BP2 essay: Sam's intro/conclusion

pic: BBC

Thanks to Sam Watson for a model introduction and conclusion to the recent 40 mark essay on BP2 (Is the possibility of making financial losses in China due to the increasingly competitive market the main risk companies need to consider when weighing up the risks v the rewards of operating in China?). Sam’s introduction and conclusion are reproduced below.


Risk is the potential for loss (financial and other) resulting from a business decision. A reward is the potential for gain (financial and other) resulting from a business decision.
I think that the main risk to companies operating in china is making financial losses there. I think this because if a company is making consecutive losses, i.e. year on year they are losing money, this means that for a foreign company, the business venture has not been successful. I think this because foreign companies, when setting up in China, invest heavily, for example Tesco invested $1.5billion into China. If the venture into China is not profitable, this can have major implications on not just the Chinese branch of the company, but also for the foreign company’s core business. I think that making a financial loss in China is the main risk because it means the investment could be wasted, which could have been invested in a much more secure market, like the UK, which isn’t as heavily exposed to factors like competition from cheaper products, unlike in China (although Chinese made products don’t quite have the low-cost advantages that they used to following wage inflation in recent years). B&Q backs up this point, as they had to close 22 Chinese stores between 2009 and 2010 after suffering from huge losses; in 2012 B&Q experienced a loss of £3m. I think that this is a prime example of financial losses being the key threat, but I think it is also important to consider other ways of experiencing financial losses, like damaging a company’s reputation, which can lead to a decrease in sales, and so a possible decrease in profit.

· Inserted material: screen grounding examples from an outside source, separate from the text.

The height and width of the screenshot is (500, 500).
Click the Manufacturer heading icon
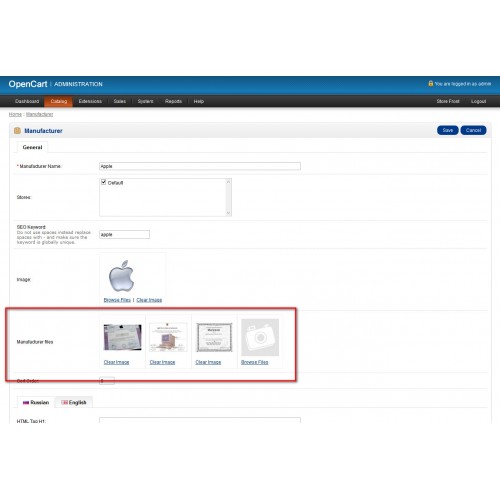pyautogui.click(x=17, y=131)
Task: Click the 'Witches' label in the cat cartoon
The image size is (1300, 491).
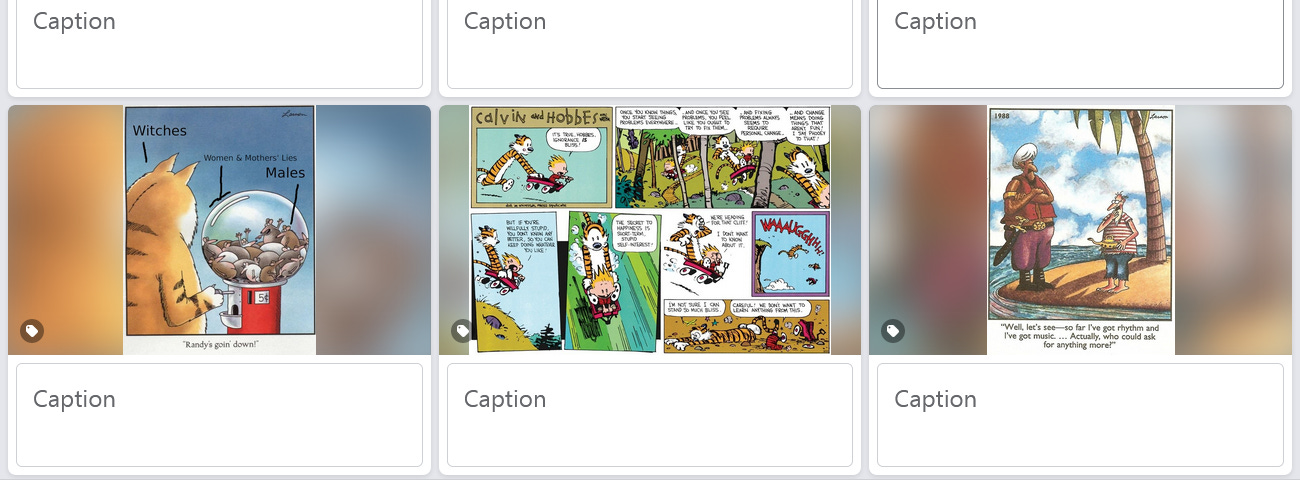Action: coord(160,131)
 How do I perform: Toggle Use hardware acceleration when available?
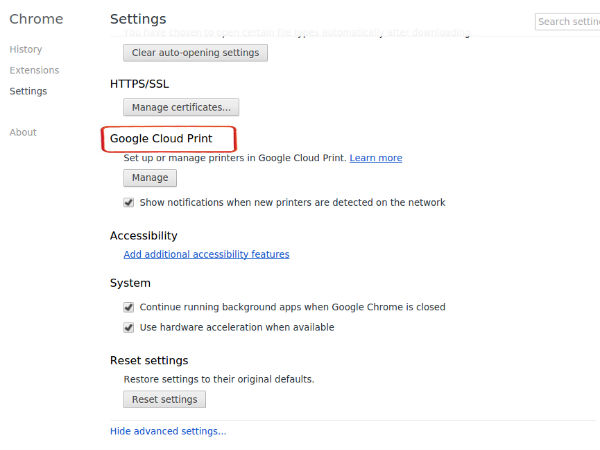[x=129, y=327]
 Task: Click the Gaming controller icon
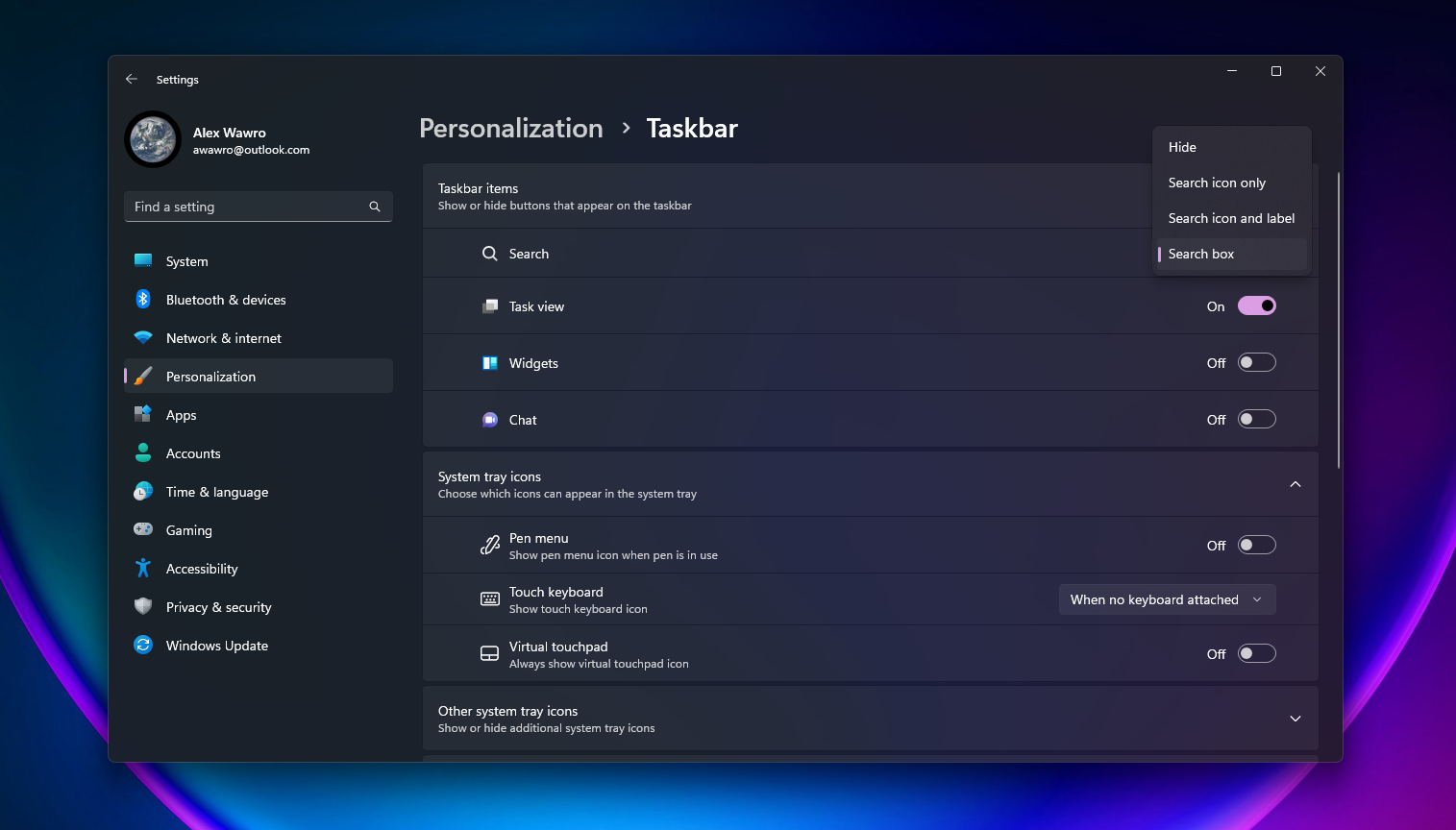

Overall, after considering this final point, I think that the main risk depends on what type of company is operating in China, because a company like Rolls Royce will not experience as much competition from cheaper products made in China, because the product is seen as a foreign luxury and so has a strong unique selling point. A company like that would therefore have a different main risk, possibly something like changes in the external environment e.g. if problems in the Chinese economy meant people had less disposable income to spend on luxury items. However B&Q are in my opinion, most at risk from an increasingly competitive market, as they could be undercut by a Chinese company who can make the product for cheaper, and I do not think that B&Q’ customers will have much attachment to the brand and so will not mind choosing a cheaper Chinese product.


In conclusion, I think that there are a number of risks that contend for the ‘main risk’ category, as China can obviously be a risky market to enter. I therefore think that it can be difficult to highlight a main risk, without first considering other risks and how they contribute to this main risk. In actual terms, I mean that financial losses being the main risk of China can also be influenced by brand damage and corruption, along with other threats. I therefore do not think that one risk alone can be identified as the main one, as they are all linked, for example, brand damage can lead to a decrease in sales, which can lead to financial losses in China due to increasing competition as competitors take advantage of the damaged company. I also think that it depends on what type of company is operating in China, as luxury items being sold in China may be at less risk of competition, but at higher risk from corruption. I think that this nicely summarises the fact that companies can have different main risks, depending on their product, and also possibly their location. The Bo Xilai case is an example of this, as businesses operating in Chongqing would have been exposed to a higher risk of being embroiled in corruption than businesses in other areas because of the nature of the politician in charge of that region.